**TASK**
Quote the lines of the data below verbatim, beginning at the line that contains "Expand the Exploded View dropdown arrow" and ending at the last line, both included, and excluding pictures.

(Dataset entries)
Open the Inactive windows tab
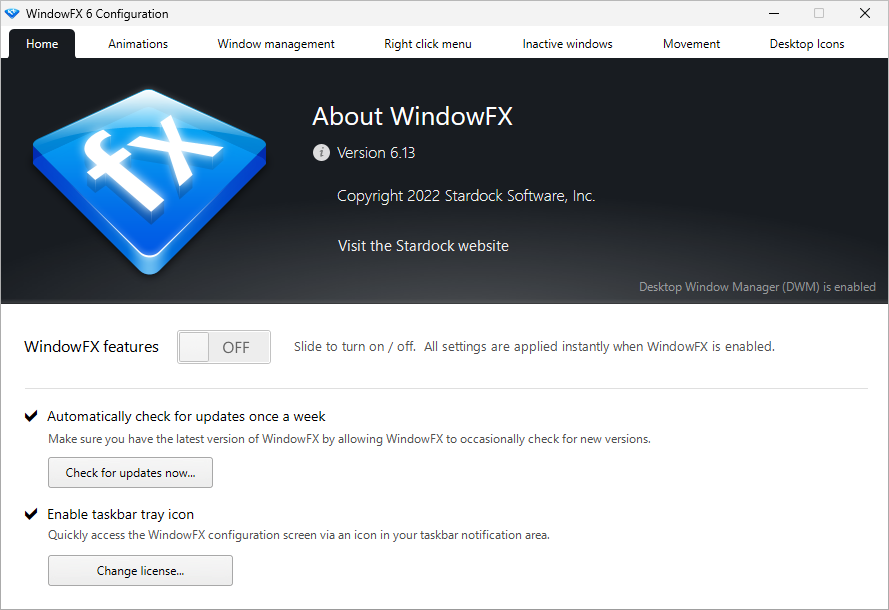 click(567, 44)
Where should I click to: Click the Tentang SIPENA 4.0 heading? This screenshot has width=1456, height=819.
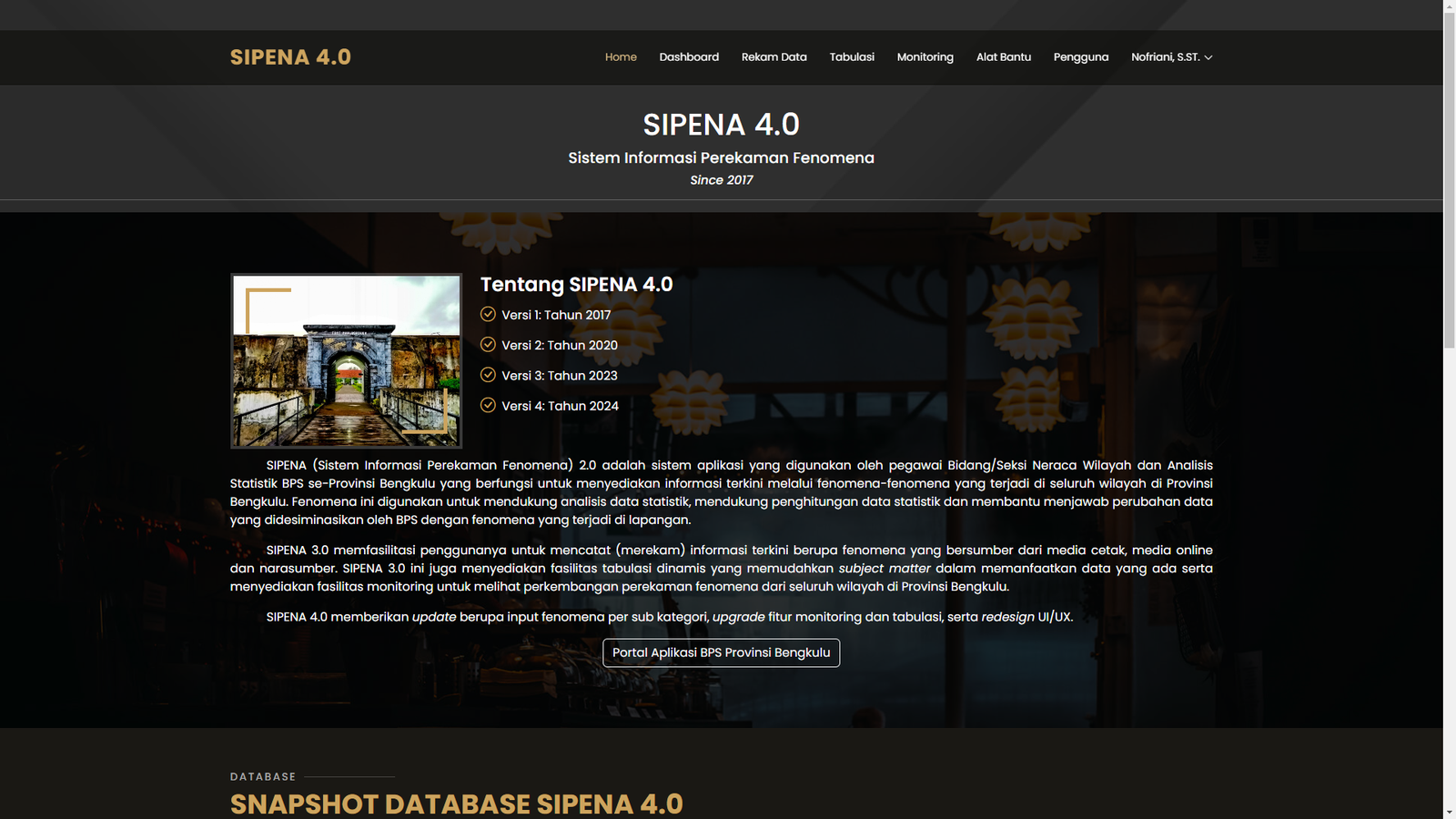[x=576, y=285]
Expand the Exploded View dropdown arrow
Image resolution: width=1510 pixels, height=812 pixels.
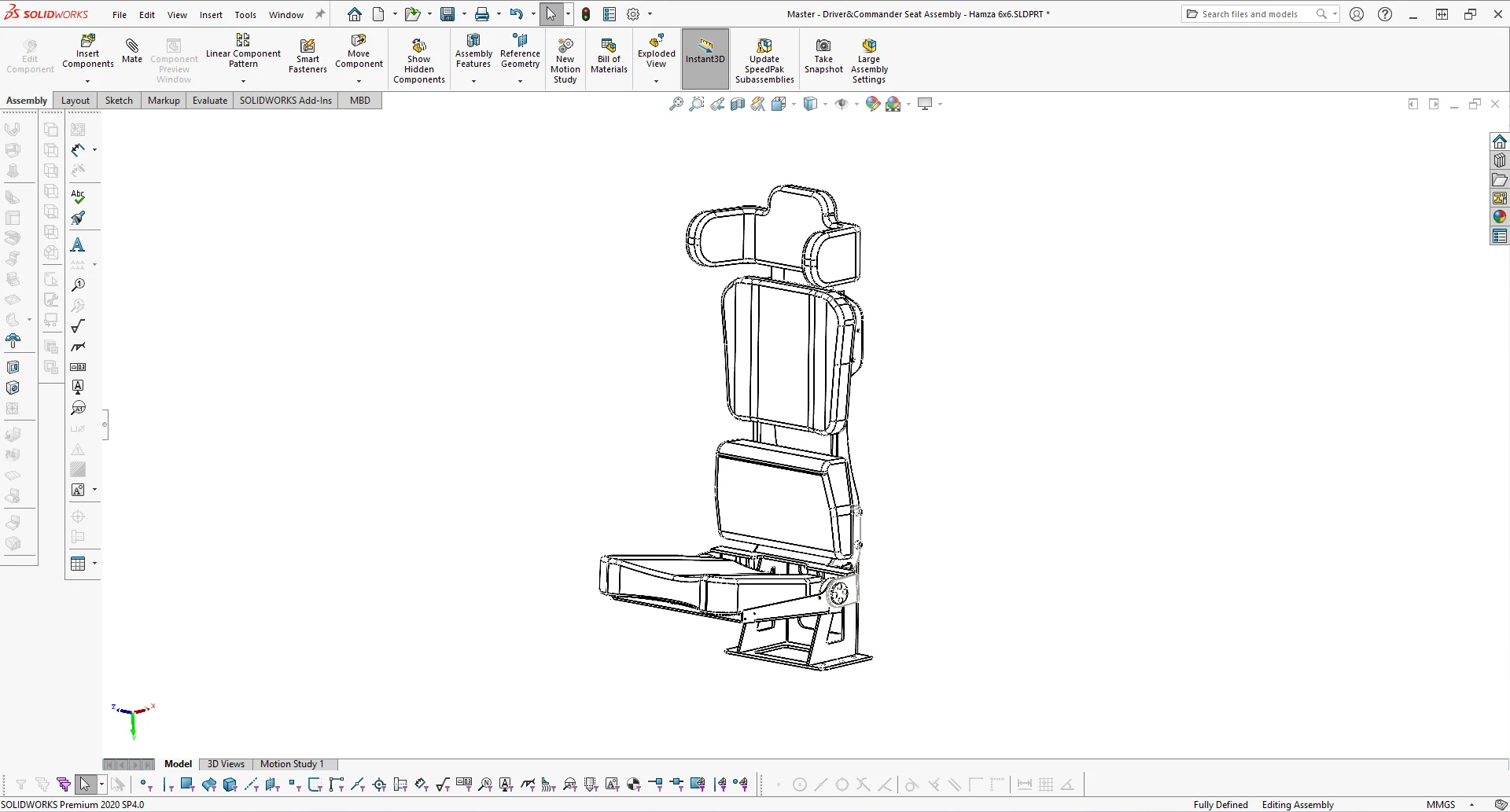coord(656,81)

**PROBLEM SOLUTION**
Expand the Exploded View dropdown arrow
Image resolution: width=1510 pixels, height=812 pixels.
coord(656,81)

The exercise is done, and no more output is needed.